RFR: 8332237: [nmt] Remove the need for ThreadStackTracker::track_as_vm()
Afshin Zafari
azafari at openjdk.org
Thu May 16 12:33:01 UTC 2024
On Tue, 14 May 2024 14:51:00 GMT, Thomas Stuefe <stuefe at openjdk.org> wrote:
> This PR simplifies NMT by removing a bunch of code needed only to track thread stacks on AIX (`ThreadStackTracker::track_as_vm()` is actually `#ifndef AIX` in disguise).
>
> NMT has two ways to track thread stacks:
> A) piggybacking on the virtual memory accounting
> B) piggybacking on malloc accounting
>
> (A) is done on all platforms except AIX. (B) is AIX.
>
> This is because on AIX, thread stacks (more precisely, the boundaries of thread stacks as the JVM knows them) are not page-aligned. Therefore we track these stacks as if they had been allocated with malloc. This special handling adds a lot of complex coding to NMT.
>
> We (@zhengyu123 and me) originally decided on this approach to keep NMT versatile and able to deal with platforms that place thread stacks wherever. Or with the hypothetical that the JVM manages its own thread stacks. The latter never manifested - for a number of reasons, the thread library tends to be better at managing thread stacks than the application.
>
> In practice, we only ever did this for AIX. The irony is that with this method, we track stacks as if they were fully alive.
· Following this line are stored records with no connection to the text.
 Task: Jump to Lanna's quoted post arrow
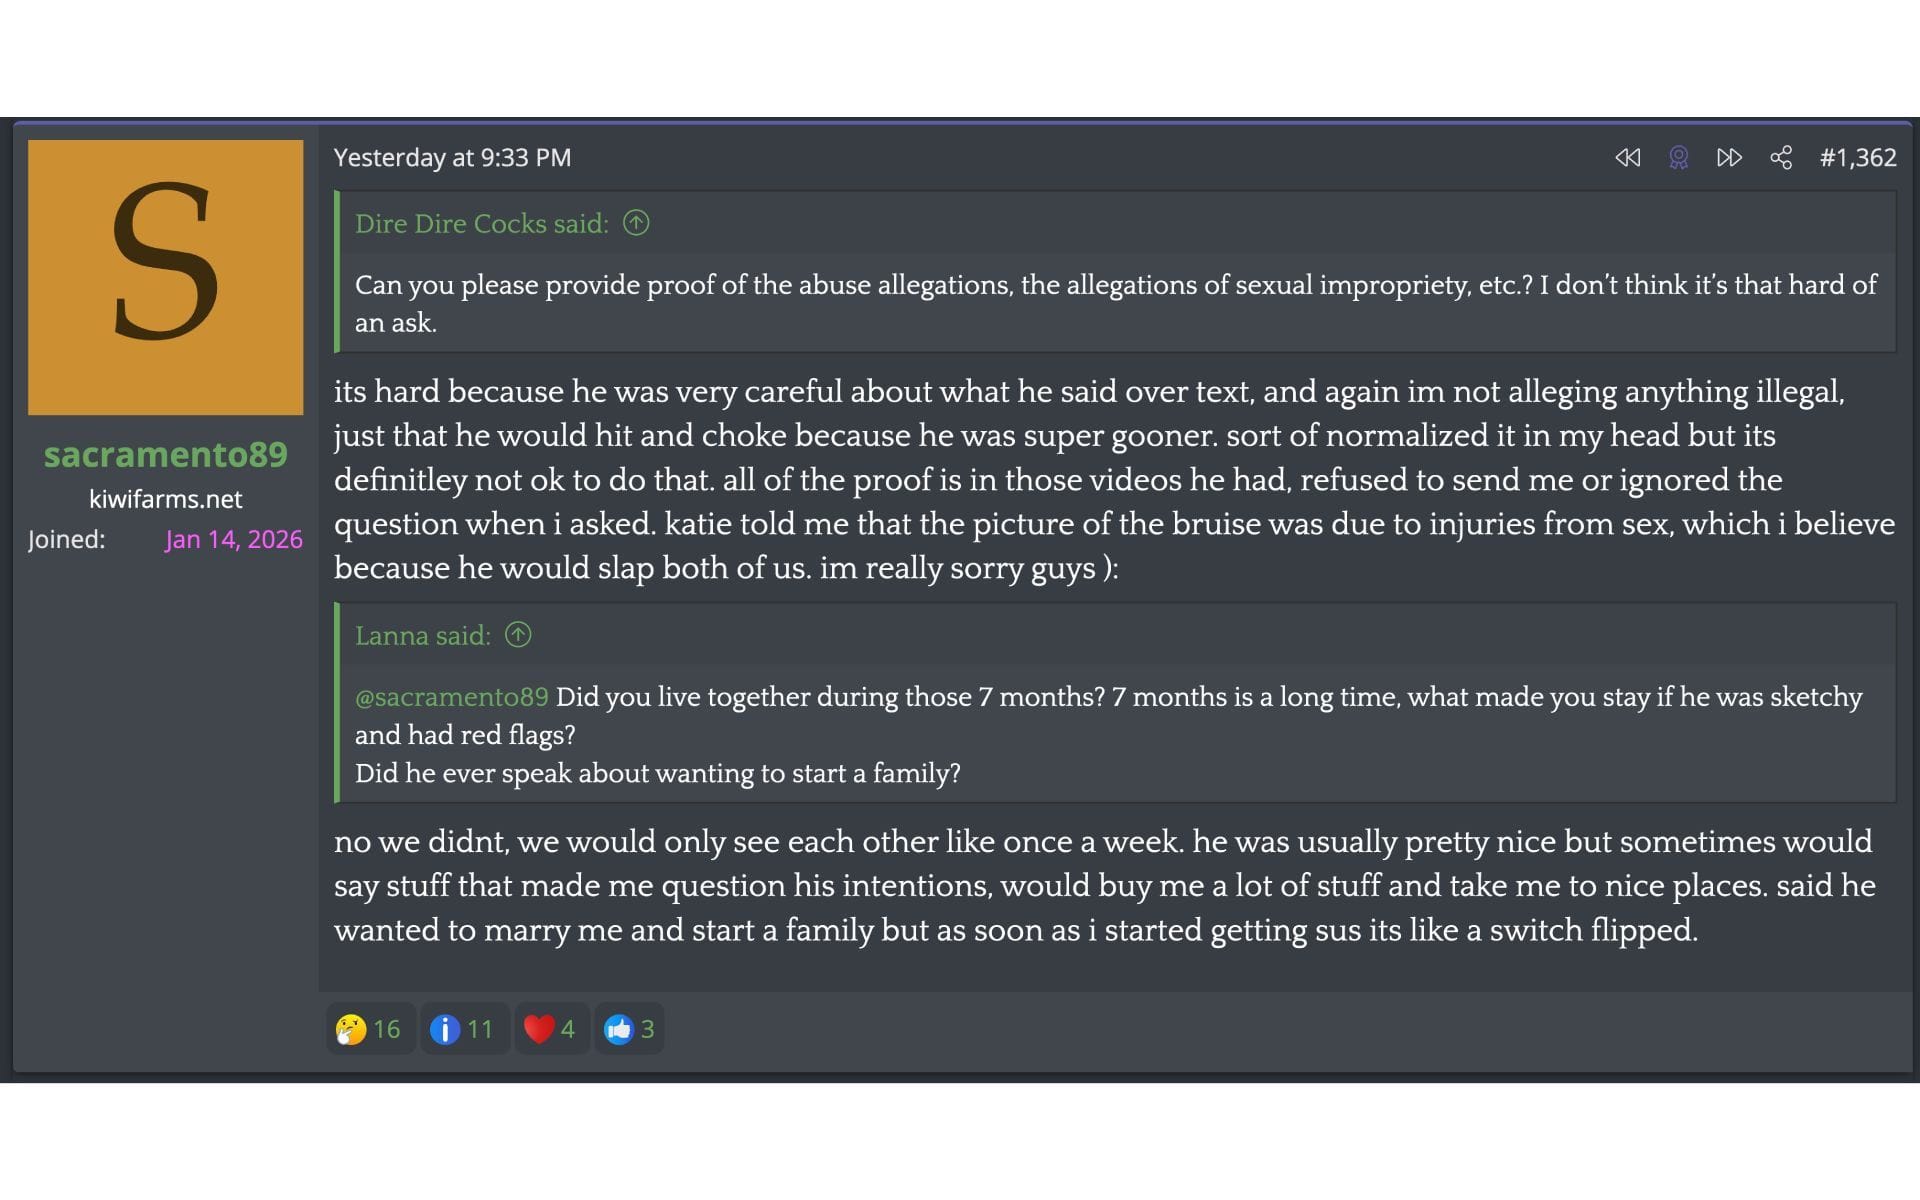[518, 635]
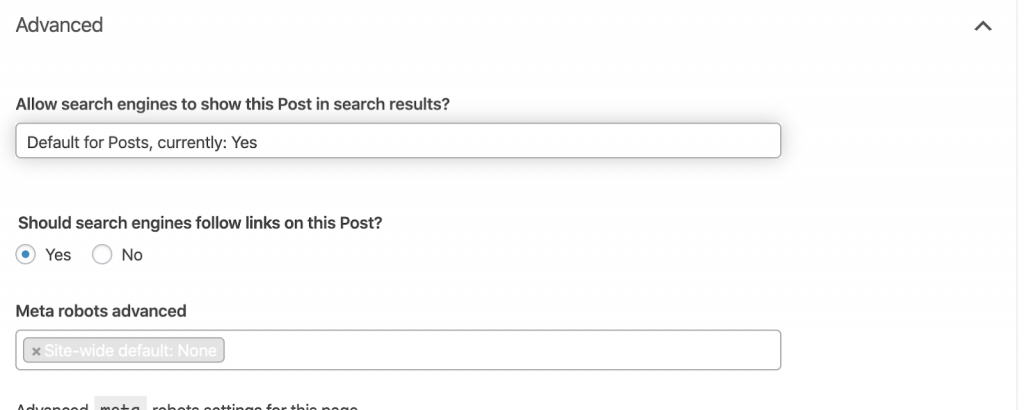The height and width of the screenshot is (410, 1024).
Task: Select No for following links
Action: coord(101,255)

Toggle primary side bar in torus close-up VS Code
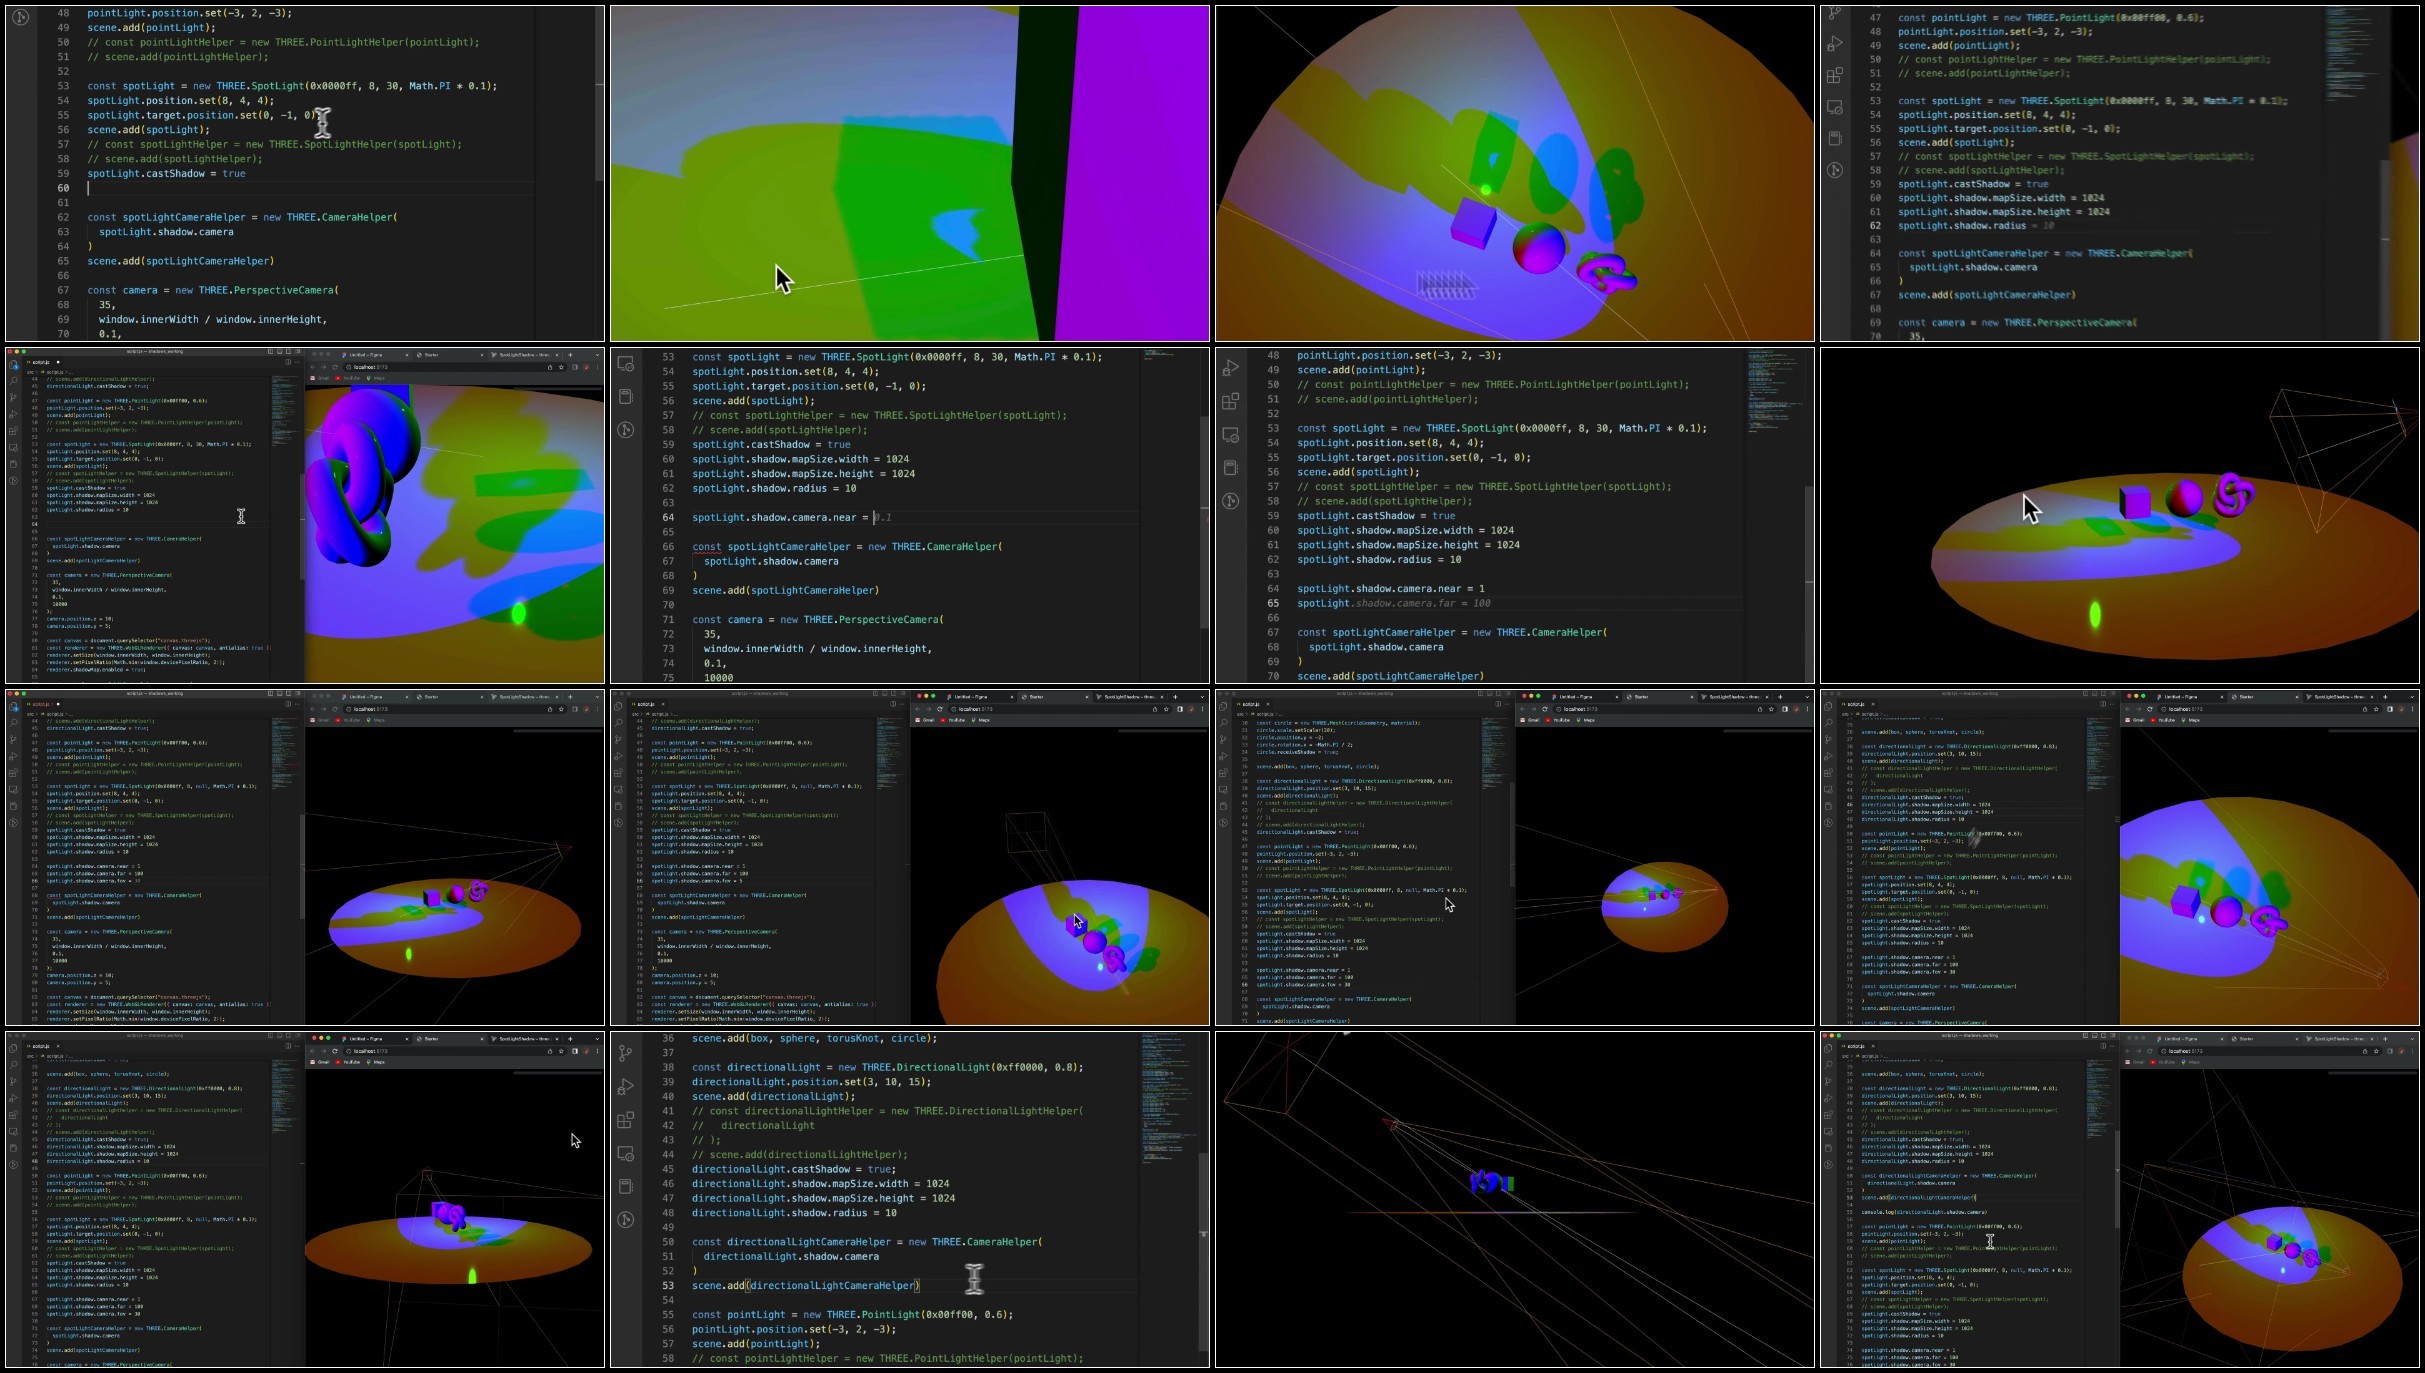coord(270,351)
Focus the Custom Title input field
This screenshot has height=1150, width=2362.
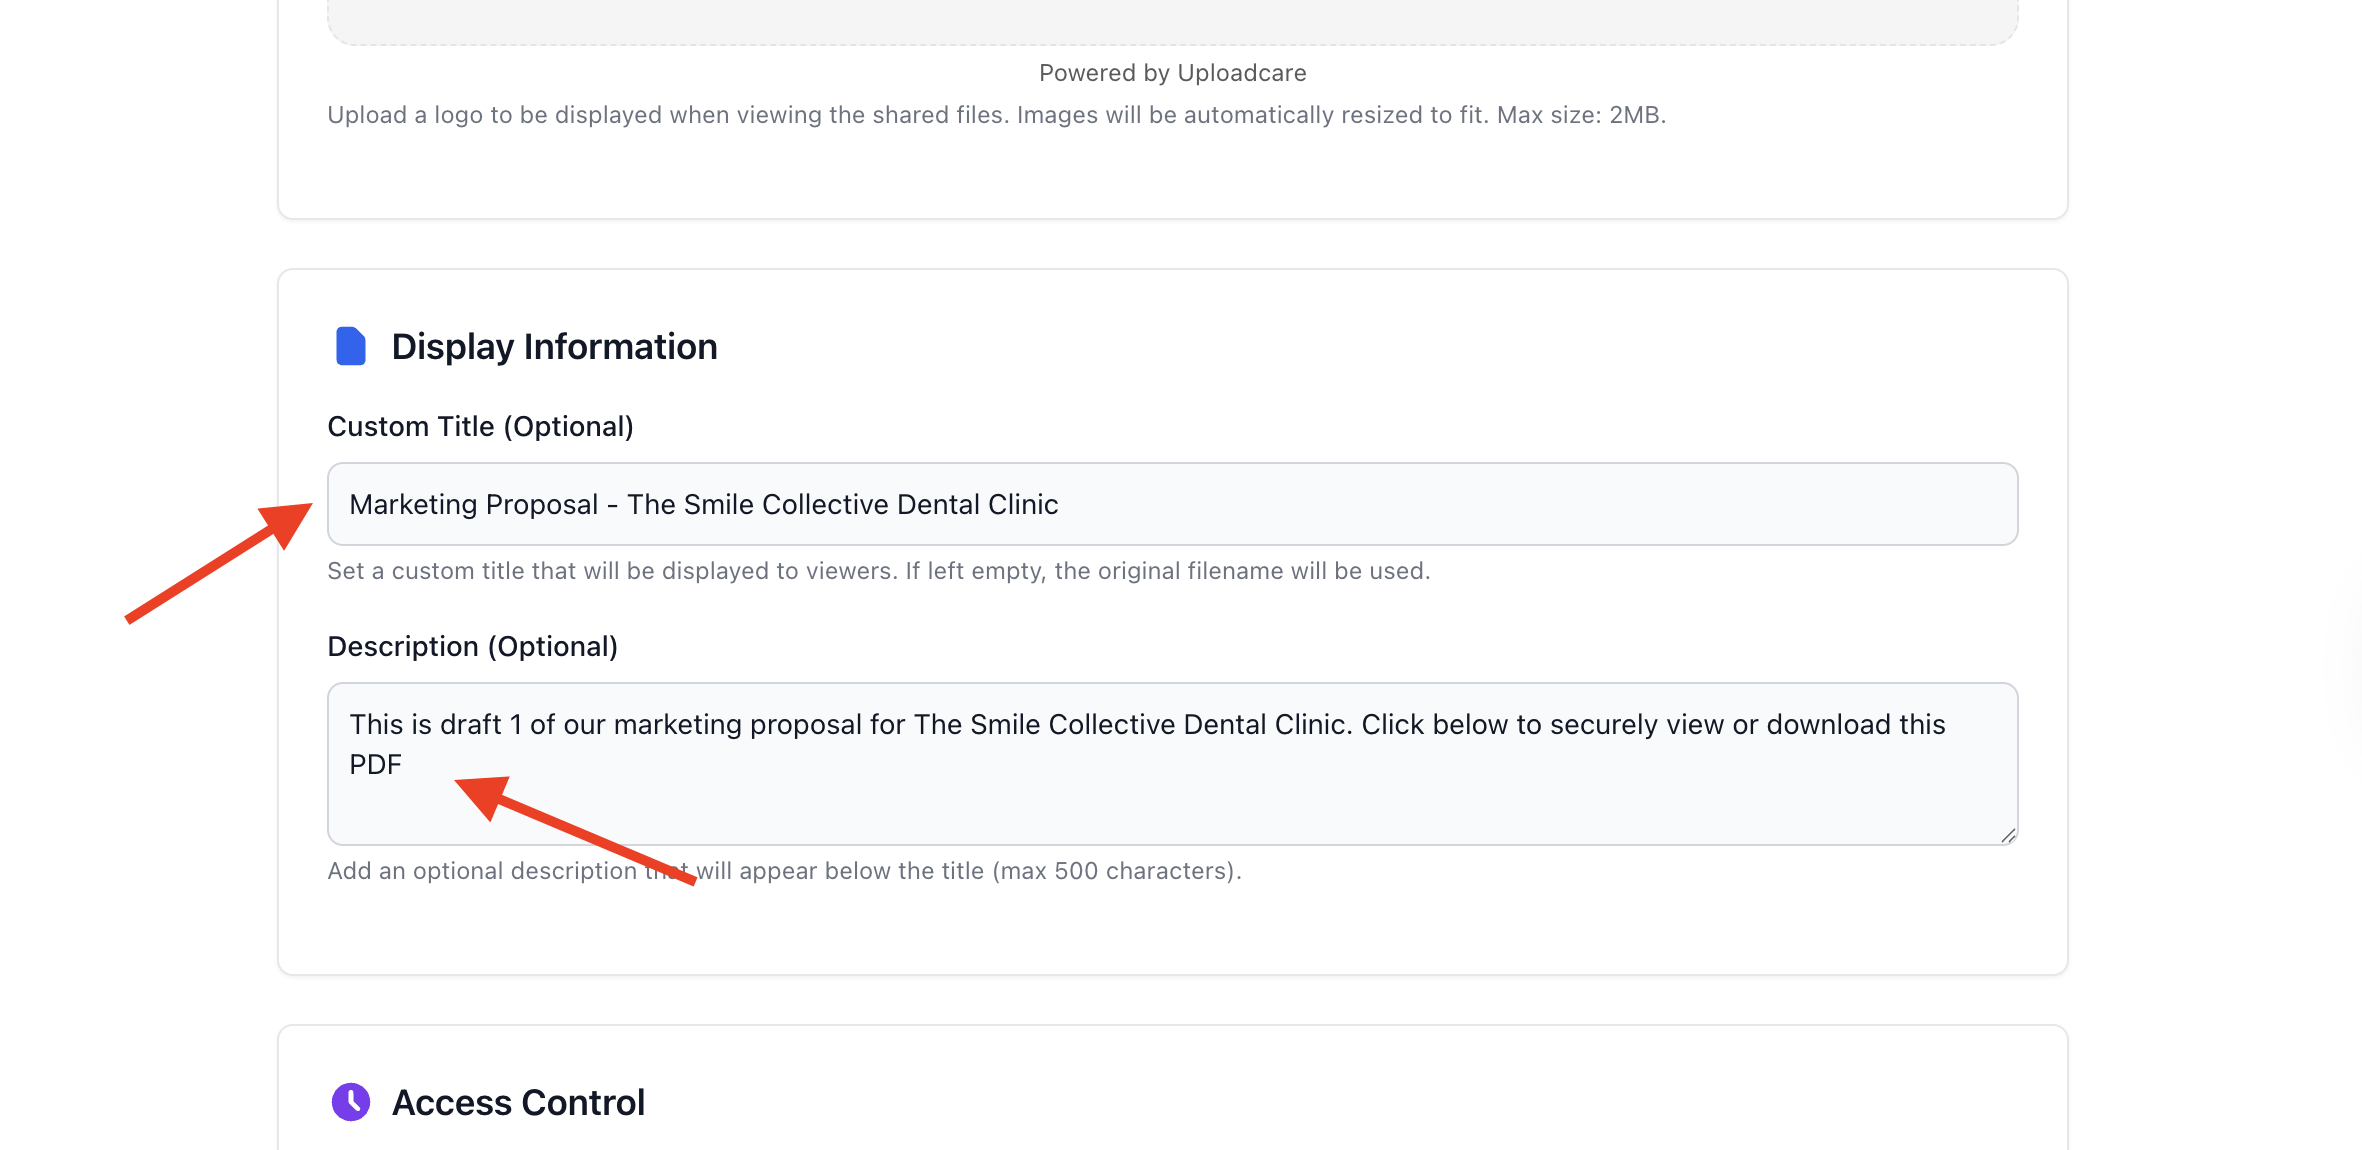[1400, 504]
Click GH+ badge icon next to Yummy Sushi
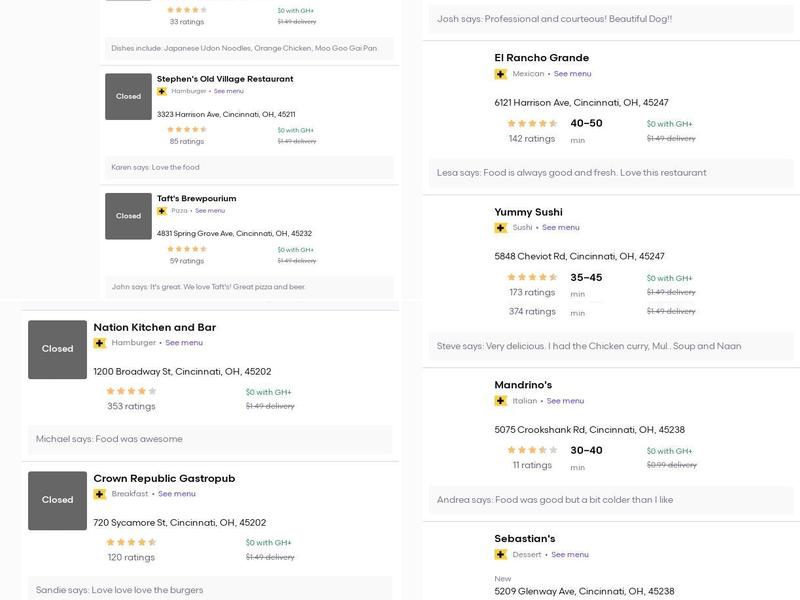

So, arguably, this method is just a rather complicated way of iterating all live threads and adding up their thread stack sizes.
>
> On all other platforms, we track thread stacks as virtual memory. For every thread stack tracked, we also query memory liveness via `os::committed_in_range` (on closer inspection, another misnomer since this function does not query commit state but liveness). `os::committed_in_range` is implemented on Linux and Windows, and a fallback variant exists that just acts as if the whole range were committed.
>
> Solving the thread-stacks-not-page-aligned problem can be done in a much simpler way by aligning thread stack boundaries - for the purpose of NMT - inward to the next inner page boundaries. We pay a very small loss in fidelity. But we can now use the same method all other platforms use. We can throw away a bunch of code. And, if we ever implement `os::committed_in_range` for AIX, we get real thread stack liveness tracking for free.
Nice cleanup. All OK. Thanks.
-------------
Marked as reviewed by azafari (Committer).